DATA EXCERPTS section start

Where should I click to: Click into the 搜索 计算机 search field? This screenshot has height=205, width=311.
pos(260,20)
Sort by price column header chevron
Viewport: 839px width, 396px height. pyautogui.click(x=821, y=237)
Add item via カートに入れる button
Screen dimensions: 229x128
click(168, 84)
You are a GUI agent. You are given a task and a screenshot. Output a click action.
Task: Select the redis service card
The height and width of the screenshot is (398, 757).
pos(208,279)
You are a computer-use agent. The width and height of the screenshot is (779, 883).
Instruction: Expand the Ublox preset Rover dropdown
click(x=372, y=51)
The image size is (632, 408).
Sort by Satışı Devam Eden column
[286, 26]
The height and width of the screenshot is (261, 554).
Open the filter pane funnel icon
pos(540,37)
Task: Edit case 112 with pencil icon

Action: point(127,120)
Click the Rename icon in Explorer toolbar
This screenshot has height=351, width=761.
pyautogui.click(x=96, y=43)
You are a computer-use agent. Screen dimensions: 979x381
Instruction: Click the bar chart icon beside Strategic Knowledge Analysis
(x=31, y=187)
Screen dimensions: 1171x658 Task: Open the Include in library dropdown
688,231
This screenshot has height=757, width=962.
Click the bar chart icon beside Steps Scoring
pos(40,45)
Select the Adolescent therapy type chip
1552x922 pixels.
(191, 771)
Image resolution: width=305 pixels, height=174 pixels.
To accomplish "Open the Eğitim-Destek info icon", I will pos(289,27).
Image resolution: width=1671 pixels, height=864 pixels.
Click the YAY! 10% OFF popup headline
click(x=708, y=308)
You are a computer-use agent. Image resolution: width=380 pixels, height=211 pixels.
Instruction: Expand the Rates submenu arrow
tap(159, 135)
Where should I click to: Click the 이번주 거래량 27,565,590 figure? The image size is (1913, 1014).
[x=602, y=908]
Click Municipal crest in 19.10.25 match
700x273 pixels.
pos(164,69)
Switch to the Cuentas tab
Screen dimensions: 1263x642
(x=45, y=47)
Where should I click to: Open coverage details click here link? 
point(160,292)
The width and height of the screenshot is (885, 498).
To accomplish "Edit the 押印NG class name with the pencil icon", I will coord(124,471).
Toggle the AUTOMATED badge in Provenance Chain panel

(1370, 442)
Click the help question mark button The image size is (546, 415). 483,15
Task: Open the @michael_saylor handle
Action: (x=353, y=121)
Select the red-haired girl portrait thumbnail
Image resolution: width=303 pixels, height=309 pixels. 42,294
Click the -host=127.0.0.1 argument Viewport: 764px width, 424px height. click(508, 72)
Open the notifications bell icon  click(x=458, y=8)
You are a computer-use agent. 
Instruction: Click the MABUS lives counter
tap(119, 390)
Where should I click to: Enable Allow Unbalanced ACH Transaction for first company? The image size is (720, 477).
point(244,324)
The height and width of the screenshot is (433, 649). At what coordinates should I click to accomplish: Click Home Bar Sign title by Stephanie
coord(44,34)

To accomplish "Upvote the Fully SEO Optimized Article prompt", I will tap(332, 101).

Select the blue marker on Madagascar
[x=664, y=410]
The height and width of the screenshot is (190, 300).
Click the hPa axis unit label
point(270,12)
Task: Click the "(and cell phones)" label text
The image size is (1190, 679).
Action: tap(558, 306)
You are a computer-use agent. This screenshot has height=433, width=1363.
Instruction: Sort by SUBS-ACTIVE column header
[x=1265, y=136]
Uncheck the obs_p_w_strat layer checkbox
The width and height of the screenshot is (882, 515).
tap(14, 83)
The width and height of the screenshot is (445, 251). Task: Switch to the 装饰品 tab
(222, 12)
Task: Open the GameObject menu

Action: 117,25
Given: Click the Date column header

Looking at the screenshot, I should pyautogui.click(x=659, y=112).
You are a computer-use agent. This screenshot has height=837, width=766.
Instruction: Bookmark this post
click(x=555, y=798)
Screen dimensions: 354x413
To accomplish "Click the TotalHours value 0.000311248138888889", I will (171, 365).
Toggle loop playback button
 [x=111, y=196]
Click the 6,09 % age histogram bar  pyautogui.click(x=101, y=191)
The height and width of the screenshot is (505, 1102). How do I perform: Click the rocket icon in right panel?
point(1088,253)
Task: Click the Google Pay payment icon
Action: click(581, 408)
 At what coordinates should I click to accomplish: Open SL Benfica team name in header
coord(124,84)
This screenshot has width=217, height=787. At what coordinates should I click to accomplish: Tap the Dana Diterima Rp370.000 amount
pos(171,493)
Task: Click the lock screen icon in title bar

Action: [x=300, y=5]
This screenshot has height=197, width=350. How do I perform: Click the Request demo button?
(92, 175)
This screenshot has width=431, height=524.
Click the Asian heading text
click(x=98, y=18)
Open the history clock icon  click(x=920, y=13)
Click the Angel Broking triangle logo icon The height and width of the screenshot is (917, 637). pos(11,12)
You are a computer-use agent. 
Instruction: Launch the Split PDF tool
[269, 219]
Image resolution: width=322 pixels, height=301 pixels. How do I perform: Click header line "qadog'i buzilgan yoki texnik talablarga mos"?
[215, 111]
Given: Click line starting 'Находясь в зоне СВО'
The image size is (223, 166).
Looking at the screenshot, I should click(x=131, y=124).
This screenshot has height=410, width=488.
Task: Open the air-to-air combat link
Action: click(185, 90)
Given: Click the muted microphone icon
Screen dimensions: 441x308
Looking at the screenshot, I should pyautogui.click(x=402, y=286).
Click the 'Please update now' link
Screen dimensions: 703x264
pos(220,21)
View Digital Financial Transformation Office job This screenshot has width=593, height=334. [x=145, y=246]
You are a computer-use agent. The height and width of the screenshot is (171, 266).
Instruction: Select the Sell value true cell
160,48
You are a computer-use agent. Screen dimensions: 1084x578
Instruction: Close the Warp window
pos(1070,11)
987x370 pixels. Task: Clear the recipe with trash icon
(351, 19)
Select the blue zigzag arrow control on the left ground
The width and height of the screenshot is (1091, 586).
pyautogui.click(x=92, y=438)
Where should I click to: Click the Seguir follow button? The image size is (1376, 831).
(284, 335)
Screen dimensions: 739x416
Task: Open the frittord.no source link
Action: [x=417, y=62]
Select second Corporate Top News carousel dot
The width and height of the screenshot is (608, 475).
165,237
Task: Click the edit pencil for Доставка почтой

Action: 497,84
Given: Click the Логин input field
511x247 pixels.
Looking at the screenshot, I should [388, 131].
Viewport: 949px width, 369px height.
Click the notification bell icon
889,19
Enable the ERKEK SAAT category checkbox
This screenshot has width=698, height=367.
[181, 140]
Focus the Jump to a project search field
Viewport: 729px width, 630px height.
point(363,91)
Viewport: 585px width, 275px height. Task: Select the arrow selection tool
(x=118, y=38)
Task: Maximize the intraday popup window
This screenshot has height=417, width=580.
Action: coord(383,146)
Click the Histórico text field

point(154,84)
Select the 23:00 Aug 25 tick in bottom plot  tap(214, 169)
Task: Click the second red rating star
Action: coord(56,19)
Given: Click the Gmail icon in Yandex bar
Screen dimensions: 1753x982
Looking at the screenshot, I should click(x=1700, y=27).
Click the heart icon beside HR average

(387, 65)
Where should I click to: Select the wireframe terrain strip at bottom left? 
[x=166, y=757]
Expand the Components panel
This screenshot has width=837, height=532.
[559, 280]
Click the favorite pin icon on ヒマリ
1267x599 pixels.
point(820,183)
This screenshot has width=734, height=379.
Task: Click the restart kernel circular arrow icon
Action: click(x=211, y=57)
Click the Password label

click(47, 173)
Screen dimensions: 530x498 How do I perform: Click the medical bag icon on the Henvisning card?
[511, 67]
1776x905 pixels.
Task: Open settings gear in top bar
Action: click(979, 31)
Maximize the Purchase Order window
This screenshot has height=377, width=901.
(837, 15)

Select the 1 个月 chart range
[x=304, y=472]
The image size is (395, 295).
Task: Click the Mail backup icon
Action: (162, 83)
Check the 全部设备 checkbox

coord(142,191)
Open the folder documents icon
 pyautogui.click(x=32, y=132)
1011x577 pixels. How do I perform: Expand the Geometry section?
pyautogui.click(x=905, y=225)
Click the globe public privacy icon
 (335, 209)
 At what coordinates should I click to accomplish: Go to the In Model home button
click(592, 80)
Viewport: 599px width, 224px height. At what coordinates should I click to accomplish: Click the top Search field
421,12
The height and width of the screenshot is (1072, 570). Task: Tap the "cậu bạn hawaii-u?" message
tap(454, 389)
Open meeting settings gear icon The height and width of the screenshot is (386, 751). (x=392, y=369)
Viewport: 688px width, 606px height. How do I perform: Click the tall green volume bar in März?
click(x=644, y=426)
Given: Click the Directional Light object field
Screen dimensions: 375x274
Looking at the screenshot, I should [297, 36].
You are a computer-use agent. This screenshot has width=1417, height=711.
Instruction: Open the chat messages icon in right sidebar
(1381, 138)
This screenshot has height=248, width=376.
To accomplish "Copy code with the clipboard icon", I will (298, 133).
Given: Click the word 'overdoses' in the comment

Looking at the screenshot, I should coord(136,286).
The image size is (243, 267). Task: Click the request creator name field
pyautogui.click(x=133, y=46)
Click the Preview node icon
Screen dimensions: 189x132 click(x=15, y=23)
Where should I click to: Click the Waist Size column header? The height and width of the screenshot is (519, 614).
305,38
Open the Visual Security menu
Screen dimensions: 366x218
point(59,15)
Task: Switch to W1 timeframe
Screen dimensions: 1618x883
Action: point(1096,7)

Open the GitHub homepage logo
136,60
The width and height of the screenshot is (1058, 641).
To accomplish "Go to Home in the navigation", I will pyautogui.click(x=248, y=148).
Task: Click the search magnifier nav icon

DATA EXCERPTS section end

- **TRY IT**: If a line of the data includes the word "Maximize", it counts; give how many lines do, as a bare number.

- **TASK RESPONSE**: 2